Die Erfolgsrechnung ist ein Instrument im Rechnungswesen, das Unternehmer bei der Ermittlung der eigenen wirtschaftlichen Entwicklung nutzen können. Genauer betrachtet gibt es jedoch nicht nur die „eine“ Erfolgsrechnung, sondern gleich vier verschiedene Varianten.

Diese haben eines gemeinsam: Sie wollen den Erfolg des Unternehmens abbilden, jedoch auf unterschiedliche Art und Weise. Die Ergebnisse der vier verschiedenen Erfolgsrechnungen sind demnach auch unterschiedlich.

Doch warum gibt es gleich vier verschiedene Erfolgsrechnungen? Das Problem: Es ist schwierig, eine universelle Zahl zu finden, die alle Unternehmen gleichermaßen als „Erfolg“ ausweisen können oder möchten.

Der eine Unternehmer misst sein Unternehmen vielleicht am Betriebsgewinn, der andere am Jahresüberschuss, wieder ein anderer schaut auf die Zahl der verkauften Produkte im letzten Jahr.

Warum ist die Erfolgsrechnung für einen Unternehmer so wichtig?

Egal, welche Metrik Sie für sich persönlich als eigenen Maßstab gewählt haben – es ist wichtig, dass Sie deren Veränderung nicht aus den Augen verlieren.

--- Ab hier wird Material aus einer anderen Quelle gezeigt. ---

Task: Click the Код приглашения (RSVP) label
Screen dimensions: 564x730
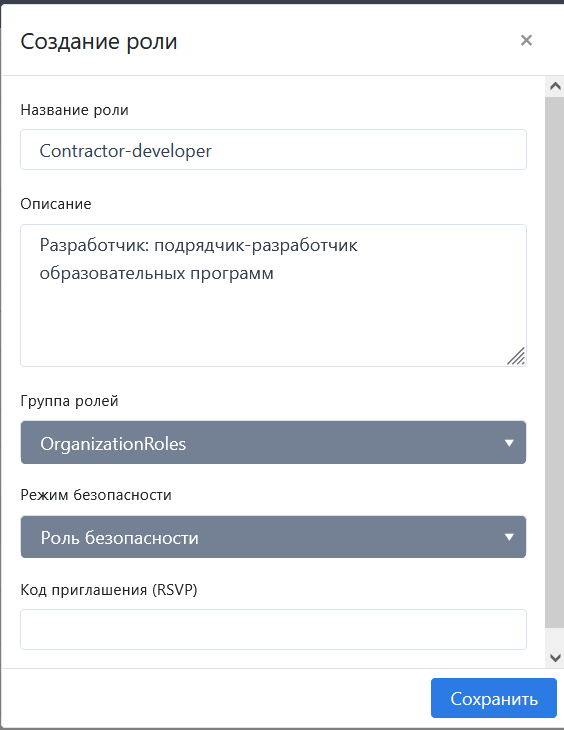Action: point(109,590)
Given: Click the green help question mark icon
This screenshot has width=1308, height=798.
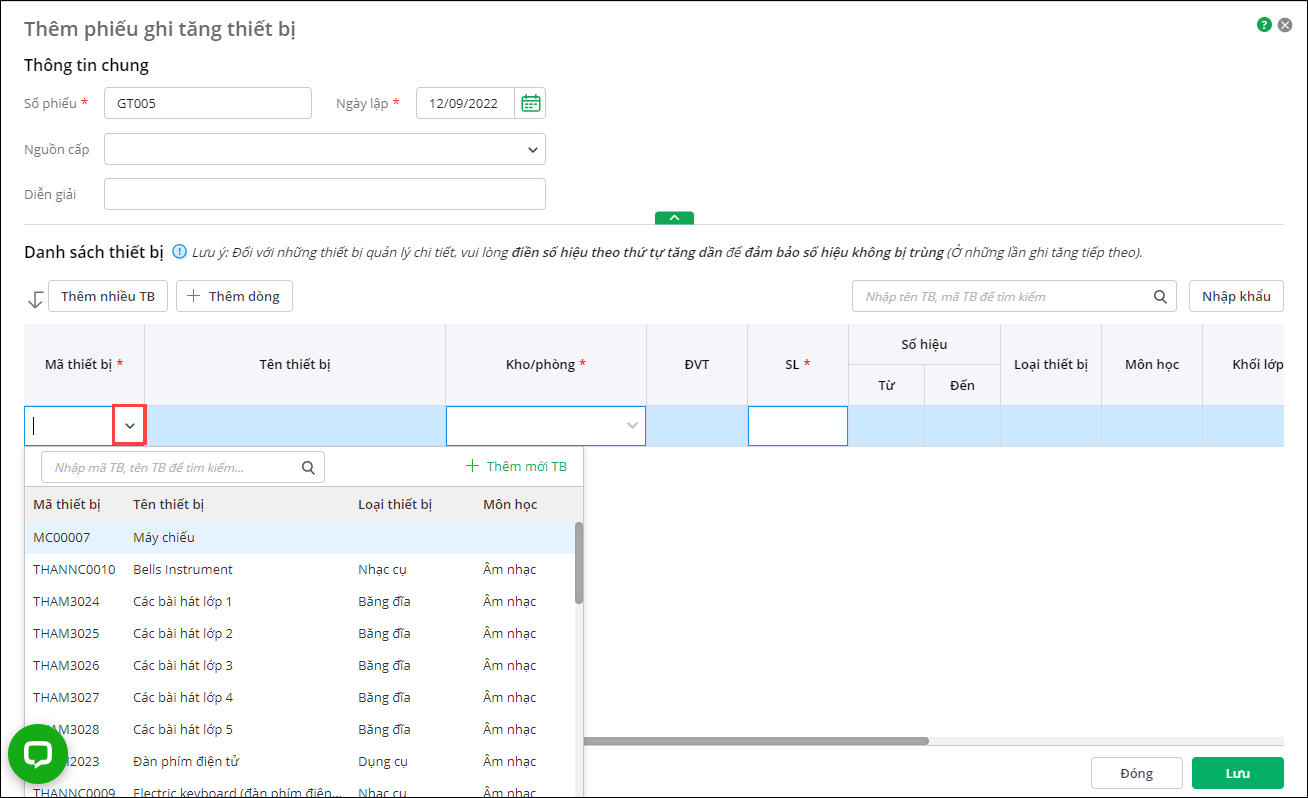Looking at the screenshot, I should [x=1264, y=25].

Aus diesem Grund ist es notwendig, regelmäßig eine Erfolgsrechnung durchzuführen und zu analysieren.

So stellen Sie sicher, dass sich Ihre subjektive Wahrnehmung der Situation mit den tatsächlichen Zahlen deckt. Dies vermeidet, dass Sie als Kapitän des Schiffes gut gestimmt nach vorne blicken, während der restliche Kahn hinter Ihnen in Flammen steht.

Natürlich eignet sich auch der Blick auf das Unternehmenskonto, um grob abzuschätzen, ob die Dinge im Moment gut oder schlecht laufen. Vergessen Sie aber nicht, dass es sich dabei nur um eine Momentaufnahme der Erträge handelt. Zudem ermöglicht die Erfolgsrechnung die Analyse des Problems bis zu einer bestimmten Tiefe.

Durch die einzelnen Positionen in der Erfolgsrechnung können Sie erkennen, welche Posten das Problem verursachen, und können entsprechende Maßnahmen ableiten.

Welche Arten der Erfolgs- und Planerfolgsrechnung gibt es?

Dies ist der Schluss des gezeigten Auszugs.